MEVLANA'YI ANLAMAK
Hüseyin Hatemi
Sadece Mevlânâ'yı değil, Yunus Emre'yi, Şeyh Galib'i, Said-i Nursi'yi, Esrar Dede'yi de anlama konusunda çok gerilerdeyiz. Biraz Yahya Kemal'i anladığımızı sanıyoruz, onun da bestelenmiş şiirlerinden başkasını bildiğimiz yok. Bırakalım klasik şairleri, Karacaoğlan'ı bile unuttuk. "Biz o sevgilinin aşkının güneşinden zerrelere ayrıldık, zerre zerre olduk. Senin ciğerinde bu istek yoksa git uyu bari" diyen Mevlânâ, kendisini zerre kadar anlamadıkları hâlde cevherler yumurtlayanlara öğüt verir gibidir.

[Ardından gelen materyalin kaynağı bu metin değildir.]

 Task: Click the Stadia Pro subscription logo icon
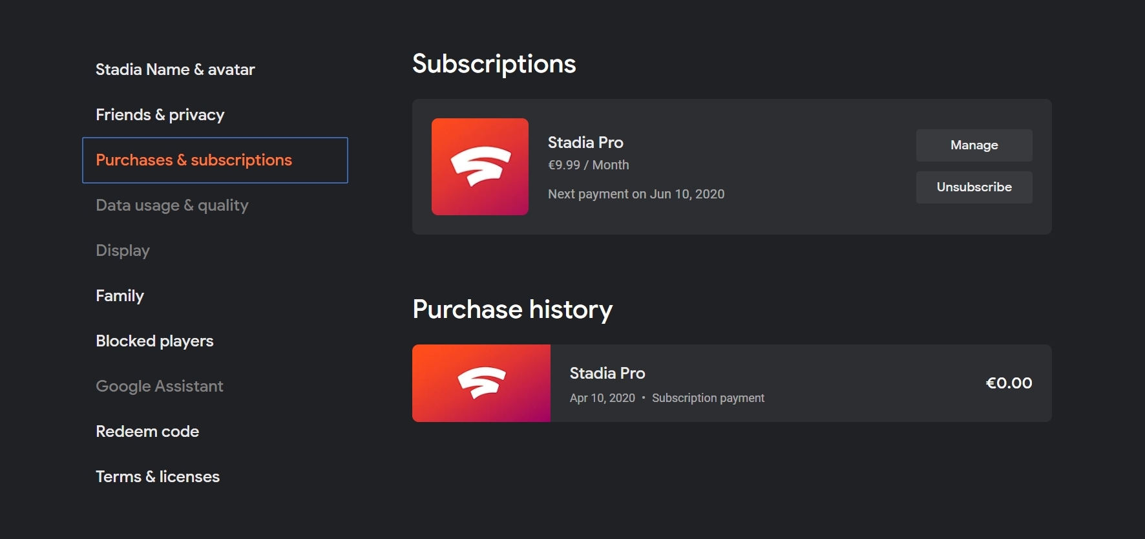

Böyle şahısların, tasavvuf, milliyetçilik ve tarihle ilgili yayınları "hiç yoktan iyi" değildir. Bunların "Hiç yok" olması, yazılmasından daha iyidir.
Mevlânâ kendisini yanlış anlayarak kınayanlara, şu cevabı gönderiyor:
Nebaşed ayb der nuri, k'ez û gafil buved kûri
Nebaşed ayb helva râ be ta'n-i şahs-ı safrâyi.
Bir körün nuru görmemesi, nur için bir eksiklik, kusur değildir. Safra mizaçlı birinin helvayı kötülemesinin de safra için kusur olmaması gibi.